1. The default setting for `run_dist.sh` is to use 8 GPUs. If you want to use less GPUs, please modify the `NUM_GPUS` argument in `run_dist.sh`.

2. You can specify the `SAMPLE_INDICES` between `scripts/indices_train.npy` and `scripts/indices_val.npy` to run PointSAM on train or val split of nuScenes. The default setting is to segment the val split and evaluate the results on panoptic segmentation task.

3. Before running the scripts, please make sure that you have at least 850MB of free space in the `OUT_DIR` folder for val split and 4GB for train split.

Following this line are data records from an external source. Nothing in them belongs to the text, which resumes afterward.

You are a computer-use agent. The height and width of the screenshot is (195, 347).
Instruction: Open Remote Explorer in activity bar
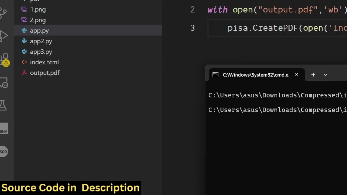click(x=4, y=83)

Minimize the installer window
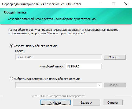pyautogui.click(x=101, y=4)
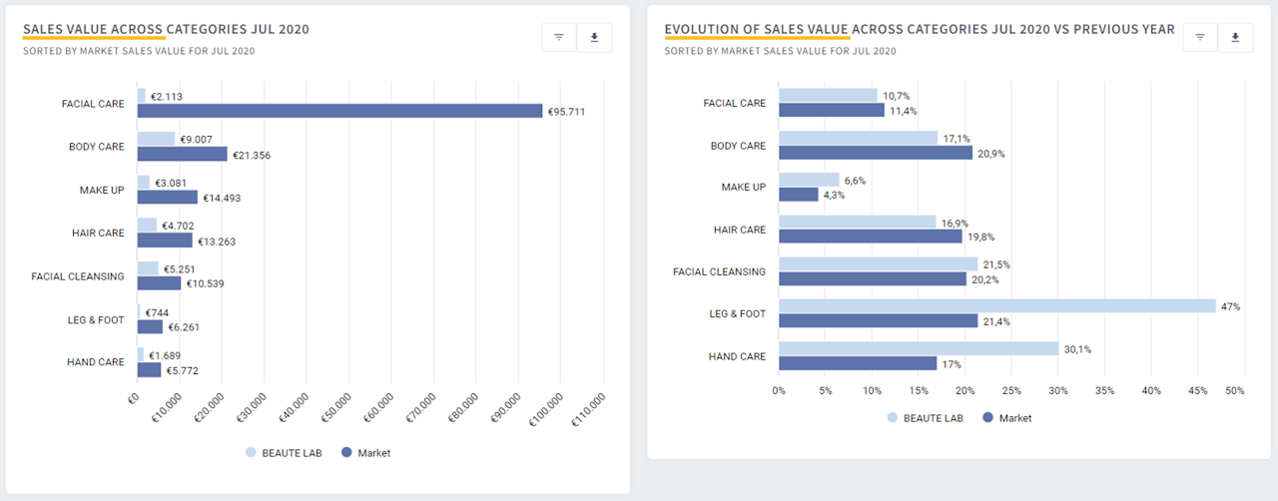This screenshot has width=1278, height=501.
Task: Download the Evolution of Sales Value chart
Action: [x=1235, y=38]
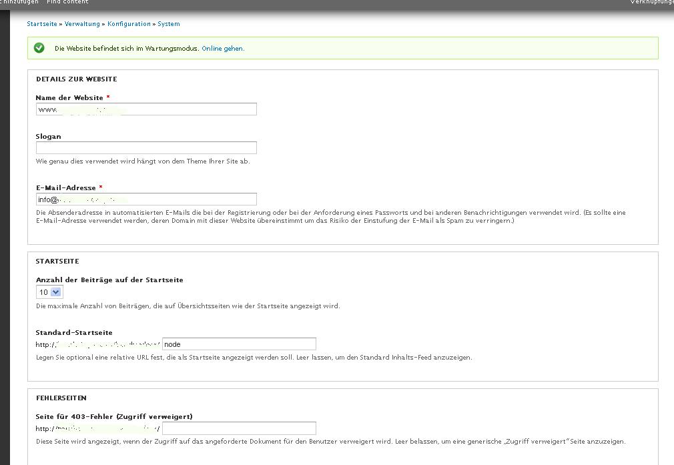Click the 'Fehlerseiten' section heading
Image resolution: width=674 pixels, height=465 pixels.
(x=61, y=398)
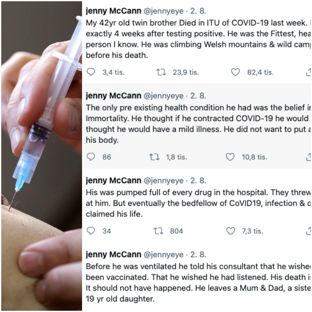
Task: Click reply icon on first tweet (3,4 tis.)
Action: point(90,72)
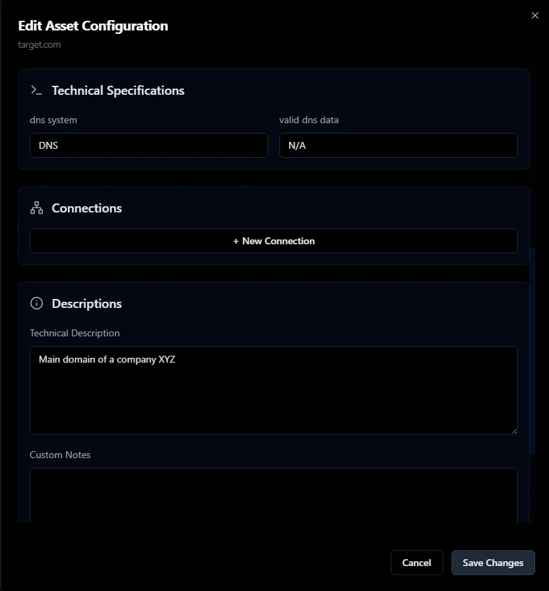549x591 pixels.
Task: Cancel editing the asset configuration
Action: point(416,563)
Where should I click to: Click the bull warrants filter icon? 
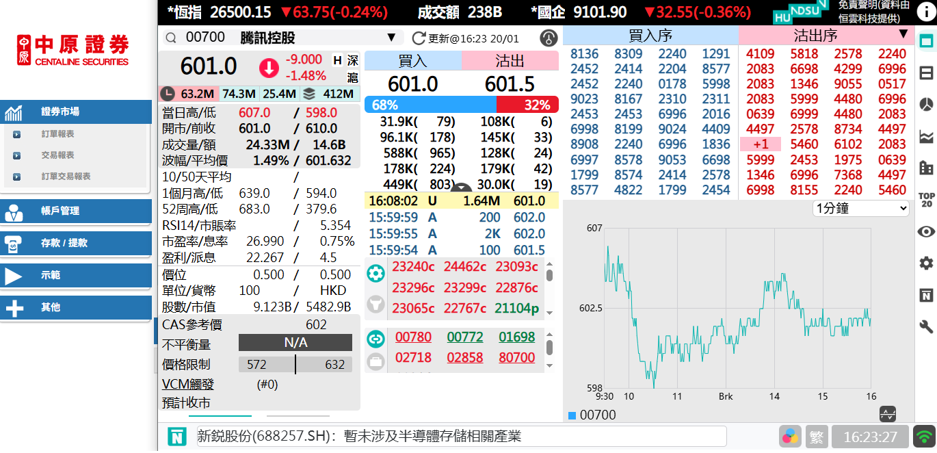(375, 305)
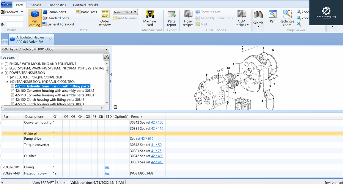Switch to the Certified Rebuild tab
Viewport: 343px width, 184px height.
coord(85,5)
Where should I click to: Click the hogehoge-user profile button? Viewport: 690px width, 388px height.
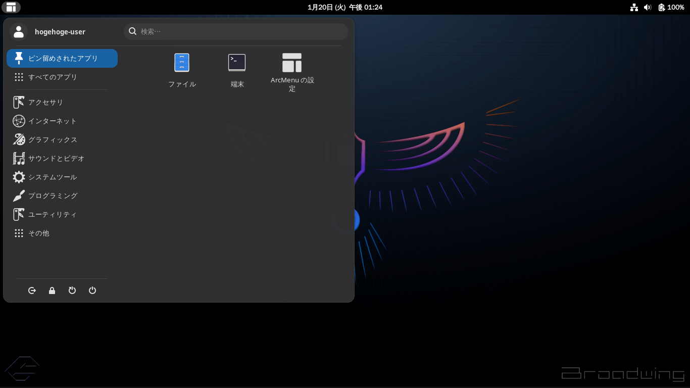(48, 32)
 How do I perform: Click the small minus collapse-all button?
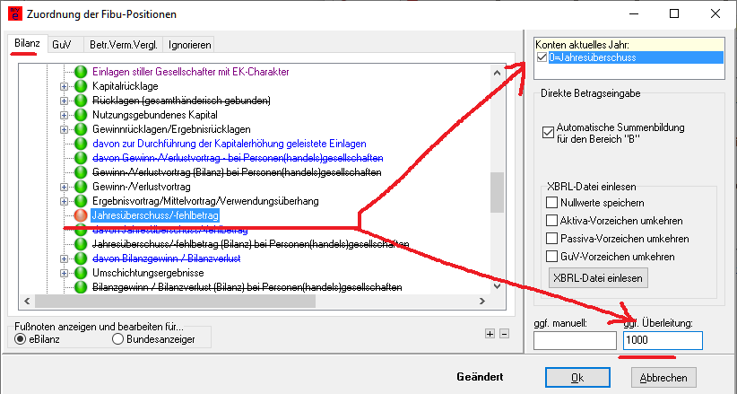(503, 333)
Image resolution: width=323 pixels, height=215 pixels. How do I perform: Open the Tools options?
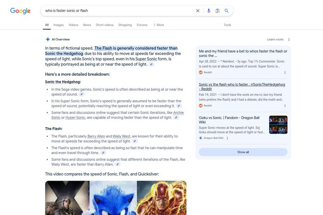(227, 25)
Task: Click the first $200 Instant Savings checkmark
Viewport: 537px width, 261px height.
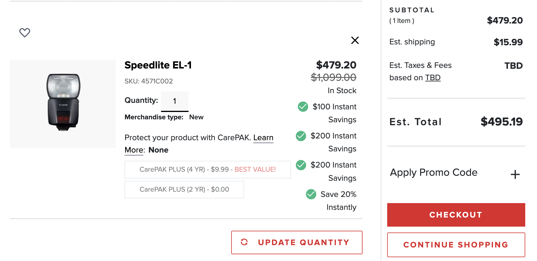Action: pos(301,136)
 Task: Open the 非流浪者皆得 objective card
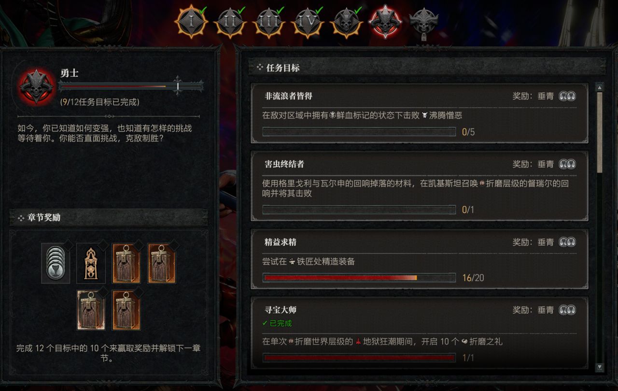(x=420, y=113)
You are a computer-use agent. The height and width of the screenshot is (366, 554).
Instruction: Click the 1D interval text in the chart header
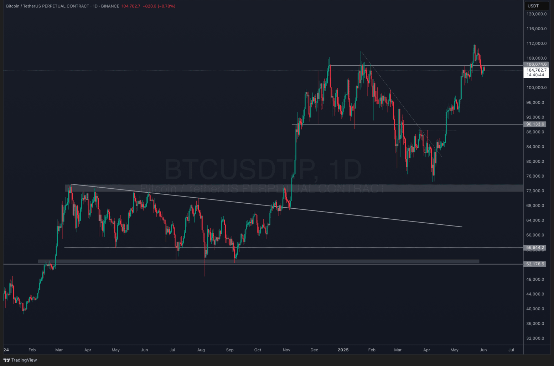point(95,6)
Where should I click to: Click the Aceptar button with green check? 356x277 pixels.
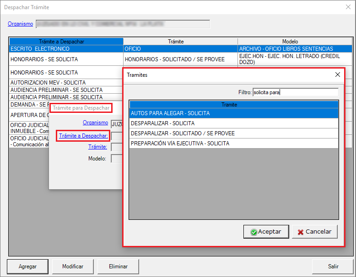[265, 232]
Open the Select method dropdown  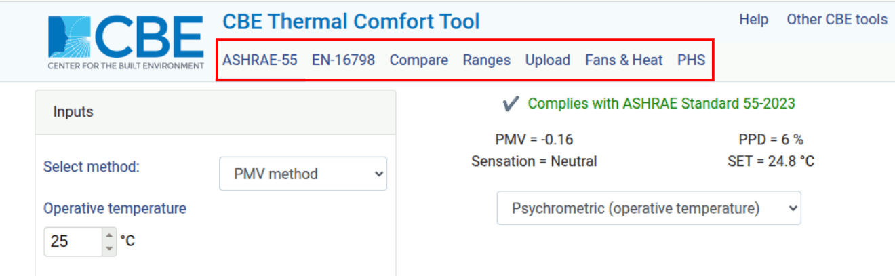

4. `segment3D.py` is the main script for PointSAM. The argument `--for_eval` is used to generate labels with the same format as [nuScenes-panoptic for evaluation](https://www.nuscenes.org/panoptic/#results-format), which is not necessary for MixSup. If you just want to utilize PointSAM for MixSup, please remove `--for_eval` in `run.sh` or `run_dist.sh`. We also provide a [script](scripts/convert_results.py) to convert the labels generated by PointSAM between the `.npz` format for nuScenes-panoptic evaluation and `.bin` format for MixSup.

## Model Checkpoints

We adopt [ViT-H SAM](https://github.com/facebookresearch/segment-anything) as the segmentation model for PointSAM and utilize [nuImages](https://www.nuscenes.org/nuimages) pre-trained [HTC](configs/nuimages/htc_x101_64x4d_fpn_dconv_c3-c5_coco-20e_16x1_20e_nuim.py) to integrate semantics for instance masks.

Click the following links to download the model checkpoints and put them in the `ckpt/` folder to be consistent with the configuration in `configs/cfg_PointSAM.py`.

- `ViT-H SAM`: [ViT-H SAM model](https://dl.fbaipublicfiles.com/segment_anything/sam_vit_h_4b8939.pth)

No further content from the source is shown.